• yolip posted an update in the group Group logo of CommunityCommunity 1 years, 4 months ago

    Soooo many Day Ones and I am getting tired, really tired. I’ll have a rock bottom, try hard to stop then once I get ahold of some money, I gamble it away and then back to another rock bottom. These rock bottoms should help motivate me to stop but I easily forget the pain from the last one. This is not the me I wanted to be. I am a different person from who I was before gambling. I turned to God, GA meetings, a therapist, nothing seems to help. It seems like my mind is broken. I am broken. It’s not about money anymore, it has changed me to a totally different person. I look in the mirror and I don’t recognize myself anymore. The lies, the stealing, the guilt, the shame. I feel like an impostor. I smile and look happy, tell everyone around me I am not gambling anymore, but I am. I am getting lots of support from people who love me but I am lying to them. I really realIy want to stop gambling but I am discouraged. How will I turn back this life around when I destroyed it completely?

    • Hi Yolip,

      I’m on Day 3 myself. I found this site and had hit rock bottom. After 22 years of non stop gambling with loses projected at roughly 3-4 million I finally had to do something about it. The high is what we look for but we are unfortunatly addicted to the numbness of when we lose also. I myself feel like I have wasted my life up to now but have to think of it as not what I have lost because we can’t get the time back, we have to look at how we salvage what we can and move forward. The holidays are hard for me and I’m here saying I picked the worst time to do it because I could use that buzz but that’s the addict speaking. The right time to work hard at going day by day is today. I wish you the best

      • Thank you Flavorman. Whew, 3-4 million ! I’m about half of that. I agree with you, we are addicted to the numbness. We forget all pain and worries while we’re actively gambling. But then, after the high specially when losing a lot of money all the pain and worries comes back a hundredfold. The guilt and the shame in addition to that. I know a lot of things get better day to day during recovery, but right now I still in that state of regret, of thinking back of the many times I relapsed. Holidays are bad for me too but yes today is always the right time. I wish you the best too.

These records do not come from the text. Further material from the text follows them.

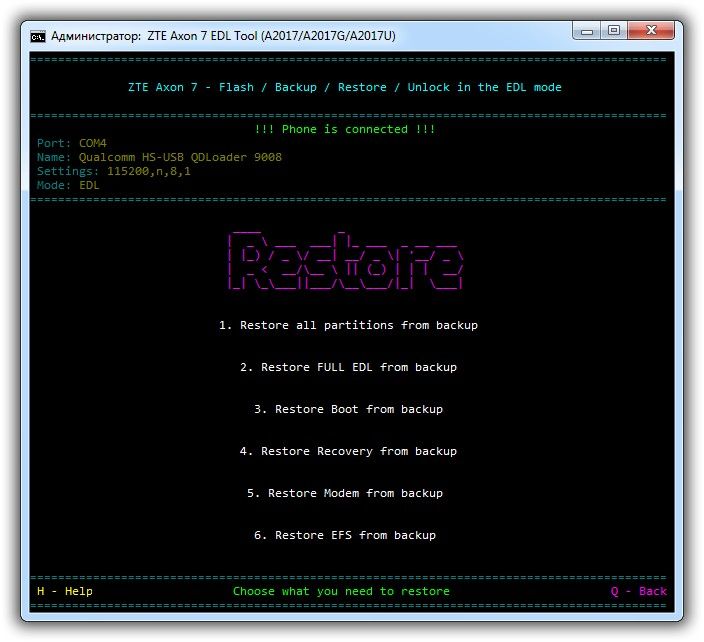
Task: Maximize the EDL Tool window
Action: coord(614,31)
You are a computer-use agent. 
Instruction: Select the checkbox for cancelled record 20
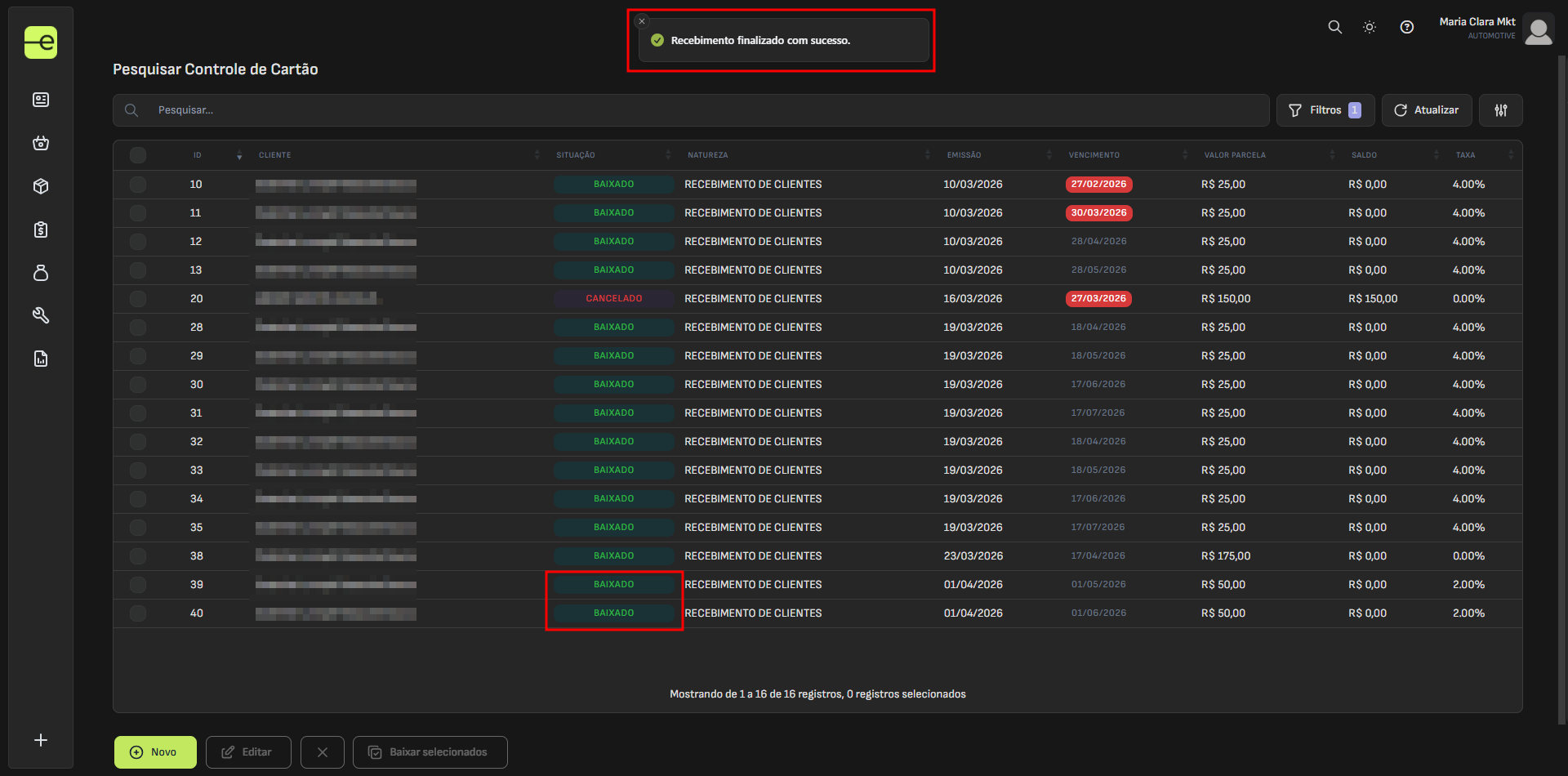pos(138,299)
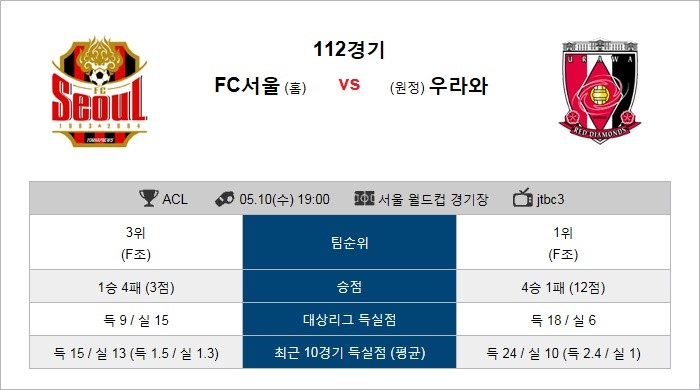
Task: Click Seoul's 1승 4패 (3점) record
Action: pos(136,287)
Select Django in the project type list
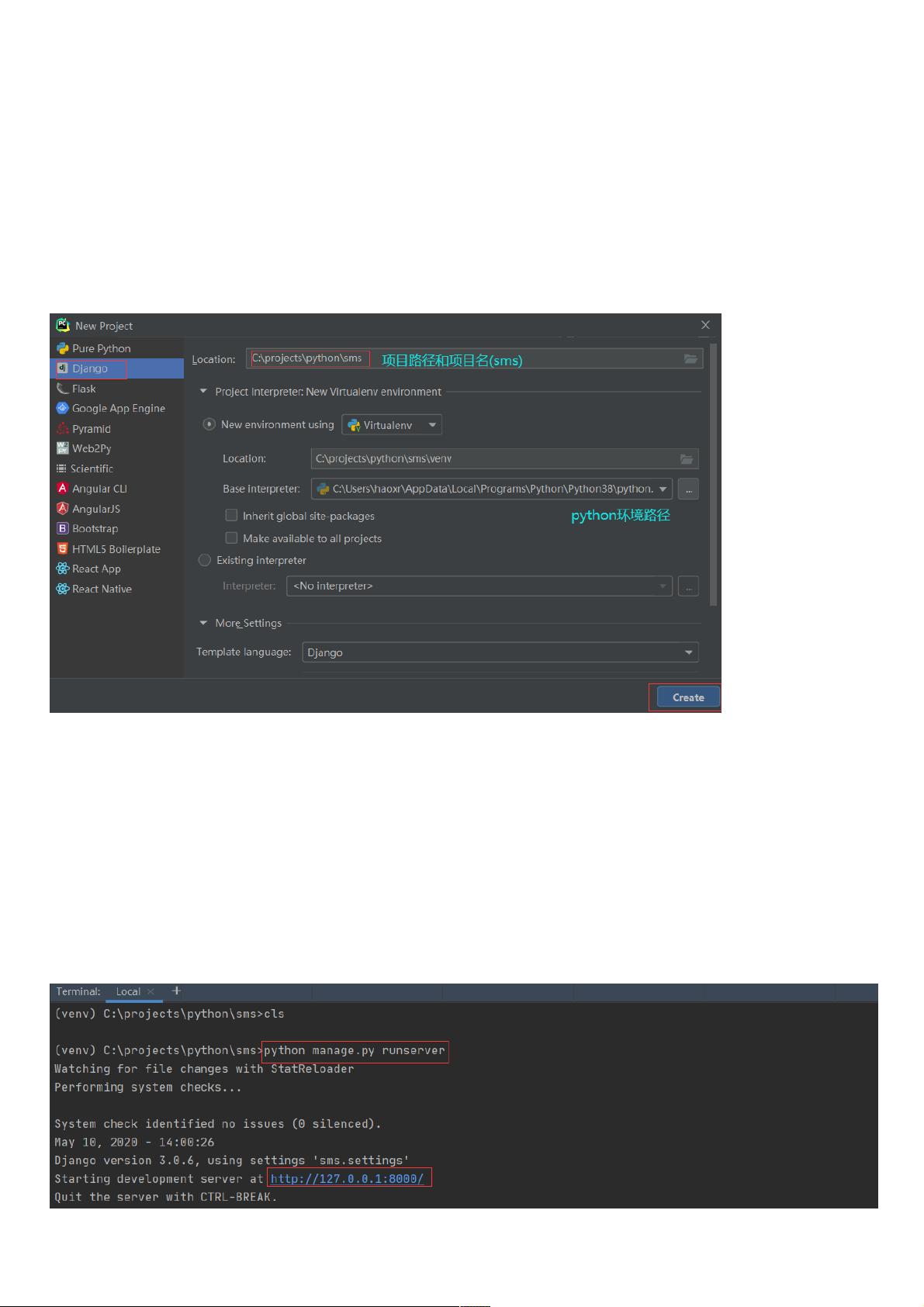This screenshot has height=1307, width=924. point(90,368)
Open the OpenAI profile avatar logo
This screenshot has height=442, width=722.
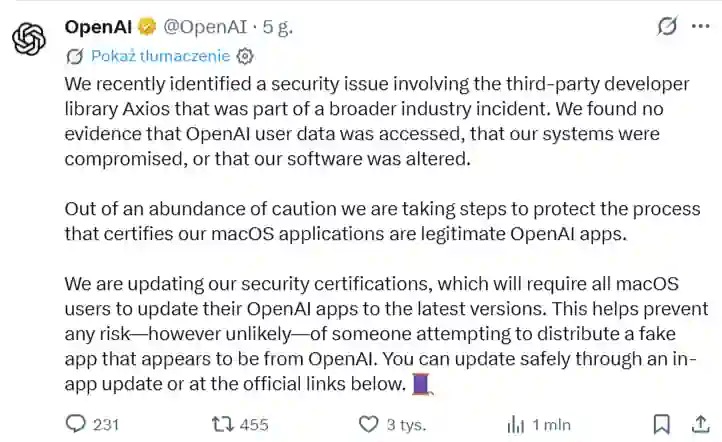[29, 39]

    • I can so identify how you’re feeling about yourself… that’s exactly how I felt. Not knowing who I really was… feeling like I was living a lie. You said that turning to God and GA didn’t work. I would say that likely nothing can work unless somehow you do it for yourself… Find the real you again.. When tempted take just a couple of minutes to choose between going on and feeling like you do… or who you want to be… Try to find an alternative to do… I don’t know what it would be for you… but for me I do painting .. I’m an amateur but watching online videos I really got interested.. Perhaps there is something you have an interest in doing… Just a thought … take care! Lindy

      • I agree, that’s been the hardest when trying to stop. I love watching sports but my addiction went from slots and BJ to sports betting in recent years. I ruined it as I can no longer watch as a fan. The boredom is real because we need to learn to enjoy anything else and that’s the hardest part. I’m still in the get through the day phase of recovery. Once I get a bit more confident it will be enjoying again. I’ve been coming here alot the last few days for me my goal now is get the numbers up as per days so I can try and help others something soothing about that. So thank you for helping me down this road. What is also working is the betting blocking applications. I’m not sure what your specific vice was but it’s putting buffers in place I think. We can’t be trusted to simply say I won’t do it because clearly that doesn’t work

        • Flavorman, true, gambling takes away your interest in doing anything else, even the one you love doing before it. I’ll also try to be more consistent here and give support as much as I can. I self excluded from casinos last month and today from online sites, but the thing it is so easy to lift the ban after the first year. I guess I will take advantage of that time to work on my recovery, this time work on it a lot harder.

      • Thank you Lindy. I have been looking for that something I will have the same “passion” as gambling. I tried furniture painting (which I used to love doing before) , yoga, zumba, and other things. Hoping that I will find one soon :). Kenl made me understand a bit about GA so I might try it soon. I’m going to work harder this time to resist temptation. Take care…..

    • I understand completely. You pretty much described my life right now.